→ AIM OF THE TASK: Within the entries below, the lines from the one with "1313x797 pixels. At" through the one with "This screenshot has height=739, width=1046." are to be set down exactly, both ends kept.

START MATERIAL SUPPLIED

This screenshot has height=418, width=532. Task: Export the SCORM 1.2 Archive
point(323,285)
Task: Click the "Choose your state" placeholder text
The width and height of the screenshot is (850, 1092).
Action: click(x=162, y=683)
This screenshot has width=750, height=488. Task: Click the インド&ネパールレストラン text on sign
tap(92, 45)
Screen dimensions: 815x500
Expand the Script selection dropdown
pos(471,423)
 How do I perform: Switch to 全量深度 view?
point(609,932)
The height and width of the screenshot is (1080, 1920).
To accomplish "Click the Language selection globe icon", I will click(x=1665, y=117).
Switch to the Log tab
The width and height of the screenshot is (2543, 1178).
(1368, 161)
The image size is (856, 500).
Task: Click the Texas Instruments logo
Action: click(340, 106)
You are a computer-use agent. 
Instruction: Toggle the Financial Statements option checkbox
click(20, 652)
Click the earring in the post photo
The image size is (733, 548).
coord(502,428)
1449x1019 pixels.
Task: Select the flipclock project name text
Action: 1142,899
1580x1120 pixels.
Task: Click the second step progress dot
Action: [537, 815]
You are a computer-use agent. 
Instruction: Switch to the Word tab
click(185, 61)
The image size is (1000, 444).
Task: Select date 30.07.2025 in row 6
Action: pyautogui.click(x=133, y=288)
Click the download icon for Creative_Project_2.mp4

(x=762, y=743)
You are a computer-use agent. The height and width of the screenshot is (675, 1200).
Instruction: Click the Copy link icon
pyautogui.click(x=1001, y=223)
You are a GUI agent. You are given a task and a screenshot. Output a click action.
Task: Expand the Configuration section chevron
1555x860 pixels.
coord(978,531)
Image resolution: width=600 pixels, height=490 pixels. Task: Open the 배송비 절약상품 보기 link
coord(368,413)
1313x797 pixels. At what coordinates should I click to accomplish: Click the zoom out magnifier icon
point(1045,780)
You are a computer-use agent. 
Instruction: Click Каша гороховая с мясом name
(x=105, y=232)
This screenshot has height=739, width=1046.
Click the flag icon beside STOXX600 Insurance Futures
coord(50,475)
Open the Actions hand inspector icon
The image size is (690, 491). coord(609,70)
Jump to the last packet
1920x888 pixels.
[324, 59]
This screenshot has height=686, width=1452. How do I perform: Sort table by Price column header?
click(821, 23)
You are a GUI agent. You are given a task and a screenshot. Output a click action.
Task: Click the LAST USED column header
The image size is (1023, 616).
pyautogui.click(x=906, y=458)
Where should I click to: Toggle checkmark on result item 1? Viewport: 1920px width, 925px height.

END MATERIAL SUPPLIED

→ ANSWER TO THIS PROBLEM:
1313x797 pixels. At what coordinates should I click to accomplish: Click the zoom out magnifier icon
point(1045,780)
You are a computer-use agent. 
Instruction: Click Каша гороховая с мясом name
(x=105, y=232)
This screenshot has height=739, width=1046.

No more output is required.